WHAT THE TASK ASKS: Your answer should consist of all lines in the listing that hold the word "computer".

-------- EXTRACTED ENTRIES

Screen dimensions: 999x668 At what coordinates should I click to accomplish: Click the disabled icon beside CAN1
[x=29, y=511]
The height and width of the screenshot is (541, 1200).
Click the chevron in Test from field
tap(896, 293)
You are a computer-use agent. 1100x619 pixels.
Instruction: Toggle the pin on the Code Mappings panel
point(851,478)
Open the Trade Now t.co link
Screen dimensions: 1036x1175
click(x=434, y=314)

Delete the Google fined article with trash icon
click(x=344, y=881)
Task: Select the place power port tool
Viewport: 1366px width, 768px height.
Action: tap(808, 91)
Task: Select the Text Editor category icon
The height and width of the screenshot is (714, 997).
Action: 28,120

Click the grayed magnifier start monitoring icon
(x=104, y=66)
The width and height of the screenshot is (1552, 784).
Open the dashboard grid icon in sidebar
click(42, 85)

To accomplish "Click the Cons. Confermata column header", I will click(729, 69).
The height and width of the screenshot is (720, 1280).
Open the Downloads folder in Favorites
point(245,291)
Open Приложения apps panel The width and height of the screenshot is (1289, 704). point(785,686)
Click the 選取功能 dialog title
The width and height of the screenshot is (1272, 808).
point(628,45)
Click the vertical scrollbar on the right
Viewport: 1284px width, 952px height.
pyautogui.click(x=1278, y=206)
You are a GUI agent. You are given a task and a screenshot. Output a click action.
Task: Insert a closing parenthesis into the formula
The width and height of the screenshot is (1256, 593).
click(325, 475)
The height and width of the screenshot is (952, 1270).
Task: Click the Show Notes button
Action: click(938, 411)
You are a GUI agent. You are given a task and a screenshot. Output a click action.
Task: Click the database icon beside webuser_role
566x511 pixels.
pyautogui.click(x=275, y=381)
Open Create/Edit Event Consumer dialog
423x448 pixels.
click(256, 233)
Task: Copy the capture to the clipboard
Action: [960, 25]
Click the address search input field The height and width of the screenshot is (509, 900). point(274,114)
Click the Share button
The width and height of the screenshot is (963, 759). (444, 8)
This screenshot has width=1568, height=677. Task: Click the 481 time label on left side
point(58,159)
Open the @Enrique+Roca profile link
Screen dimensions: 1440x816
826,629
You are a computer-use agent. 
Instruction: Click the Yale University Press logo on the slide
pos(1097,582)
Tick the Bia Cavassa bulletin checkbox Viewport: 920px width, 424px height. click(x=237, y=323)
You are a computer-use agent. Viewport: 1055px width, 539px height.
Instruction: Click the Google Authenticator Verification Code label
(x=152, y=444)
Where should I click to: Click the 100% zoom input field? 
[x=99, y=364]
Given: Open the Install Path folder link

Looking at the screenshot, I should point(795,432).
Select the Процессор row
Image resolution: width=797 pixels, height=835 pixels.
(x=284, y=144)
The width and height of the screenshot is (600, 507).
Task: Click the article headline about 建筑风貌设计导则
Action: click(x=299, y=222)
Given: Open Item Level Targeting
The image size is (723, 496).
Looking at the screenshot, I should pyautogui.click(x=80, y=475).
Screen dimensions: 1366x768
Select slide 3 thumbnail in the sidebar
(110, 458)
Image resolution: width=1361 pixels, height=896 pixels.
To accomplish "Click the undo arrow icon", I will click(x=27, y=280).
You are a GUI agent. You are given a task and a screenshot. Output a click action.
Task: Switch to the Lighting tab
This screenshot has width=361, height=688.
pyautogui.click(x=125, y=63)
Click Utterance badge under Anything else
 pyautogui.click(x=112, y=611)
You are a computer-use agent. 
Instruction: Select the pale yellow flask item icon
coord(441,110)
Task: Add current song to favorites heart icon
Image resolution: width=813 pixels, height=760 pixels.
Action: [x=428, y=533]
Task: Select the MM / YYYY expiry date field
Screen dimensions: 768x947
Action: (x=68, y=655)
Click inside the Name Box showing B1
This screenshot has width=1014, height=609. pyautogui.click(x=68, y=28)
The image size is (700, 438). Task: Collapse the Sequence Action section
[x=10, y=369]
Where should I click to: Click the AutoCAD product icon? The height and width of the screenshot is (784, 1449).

----------------

ANSWER AREA:
You are a computer-use agent. 1100x619 pixels.
You are a computer-use agent. 
You are a computer-use agent. Viewport: 1055px width, 539px height.
You are a computer-use agent. 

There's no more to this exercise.